■ Excerpted records
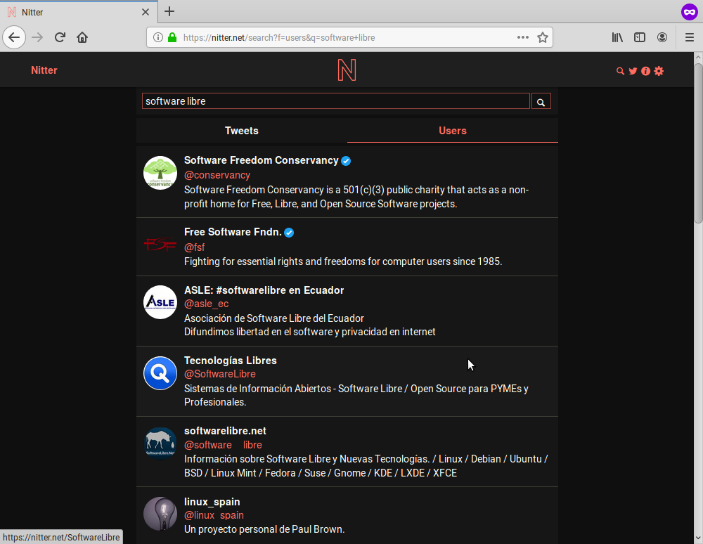703x544 pixels.
Task: Open Firefox library icon
Action: pos(617,37)
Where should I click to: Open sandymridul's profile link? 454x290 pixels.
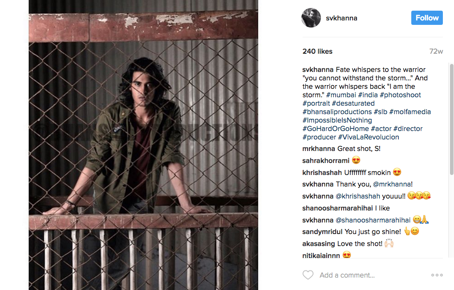point(322,232)
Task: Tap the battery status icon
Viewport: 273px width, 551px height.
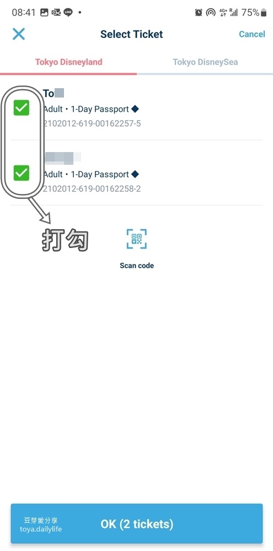Action: (264, 13)
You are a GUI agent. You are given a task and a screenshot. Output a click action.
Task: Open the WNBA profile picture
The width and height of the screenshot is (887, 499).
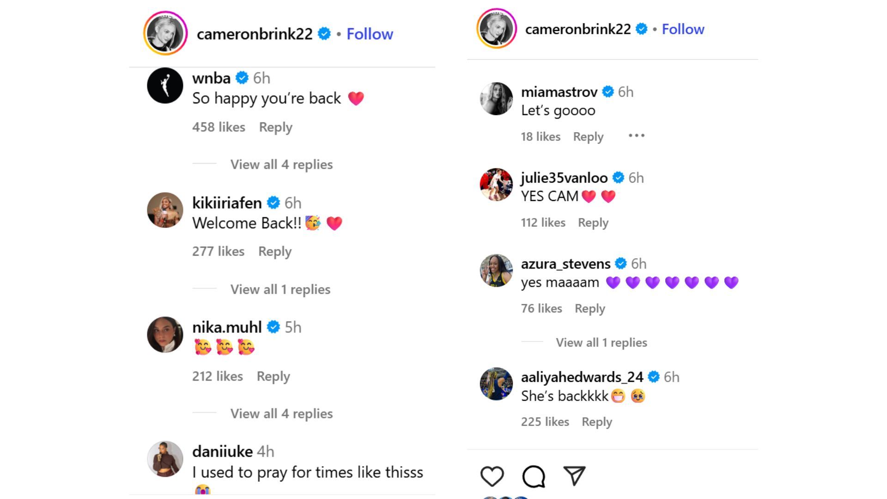point(165,85)
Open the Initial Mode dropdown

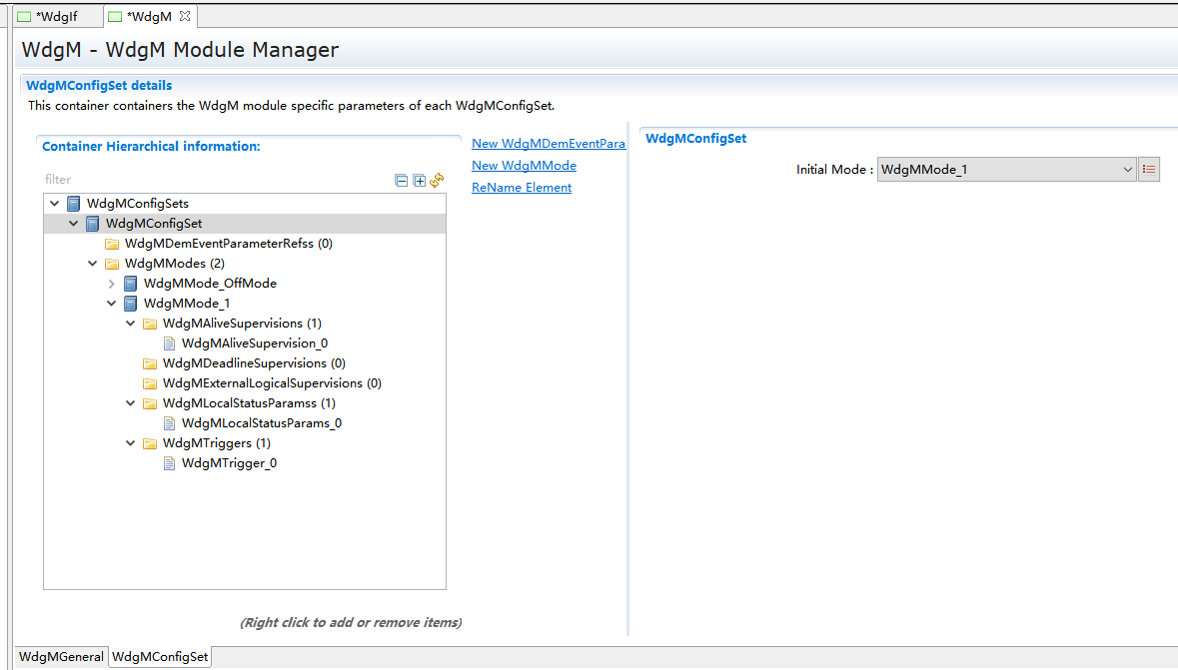1127,170
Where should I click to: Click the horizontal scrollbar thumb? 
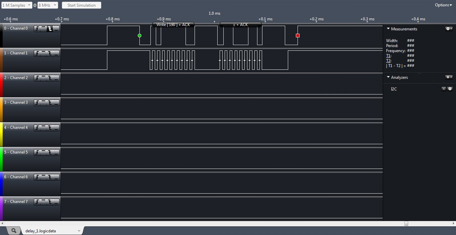(x=406, y=223)
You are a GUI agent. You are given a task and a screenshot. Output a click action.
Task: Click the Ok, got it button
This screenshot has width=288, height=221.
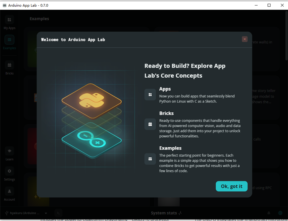pyautogui.click(x=231, y=186)
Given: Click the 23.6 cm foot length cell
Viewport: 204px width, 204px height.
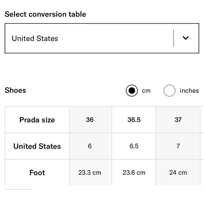Looking at the screenshot, I should pyautogui.click(x=134, y=172).
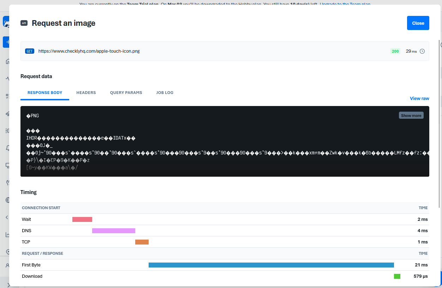Click the API badge icon beside the title
Screen dimensions: 442x288
click(x=24, y=23)
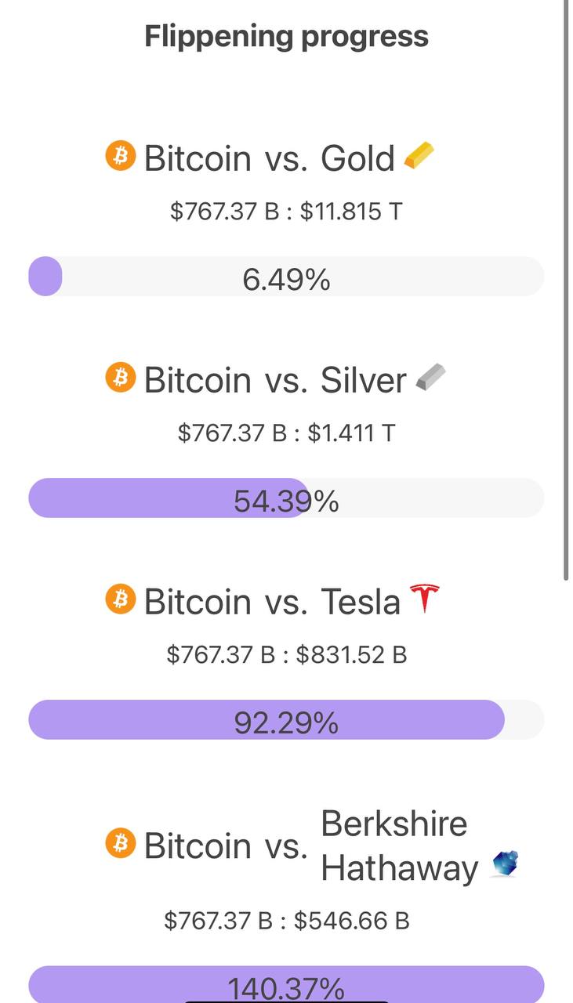Viewport: 573px width, 1003px height.
Task: Click the Bitcoin vs. Gold title
Action: (x=269, y=158)
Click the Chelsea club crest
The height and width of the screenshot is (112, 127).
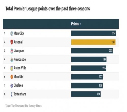(12, 86)
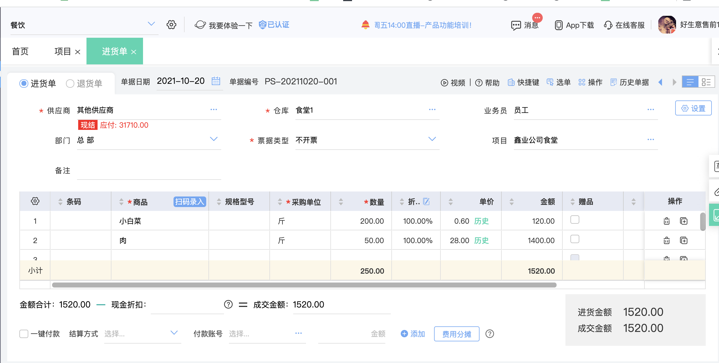Switch to the 首页 tab

[20, 51]
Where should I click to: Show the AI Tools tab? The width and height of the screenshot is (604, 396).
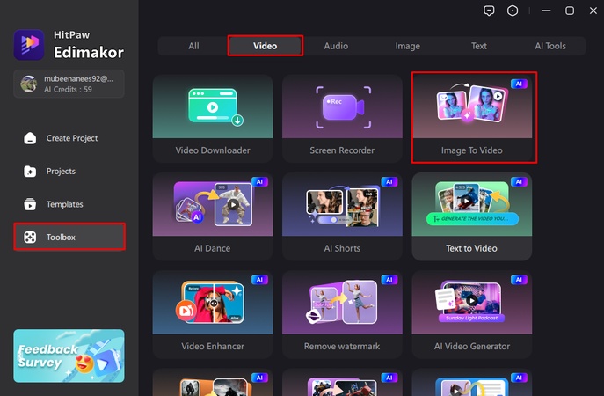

■ Problem details
All that should be printed is the run of lines above from the one with "Where should I click to: Open" through the one with "Task: Click the Ok, got it button", both included, exactly as given, with pictures left out.

■ Completed exercise
Where should I click to: Open sandymridul's profile link? 454x290 pixels.
point(322,232)
Task: Tap the battery status icon
Viewport: 273px width, 551px height.
Action: (264, 13)
You are a GUI agent. You are given a task and a screenshot. Output a click action.
Task: Open the WNBA profile picture
The width and height of the screenshot is (887, 499).
point(165,85)
Open the Initial Mode dropdown

1127,170
Where should I click to: Click the horizontal scrollbar thumb? 
(x=406, y=223)
You are a GUI agent. You are given a task and a screenshot. Output a click action.
Task: Click the Ok, got it button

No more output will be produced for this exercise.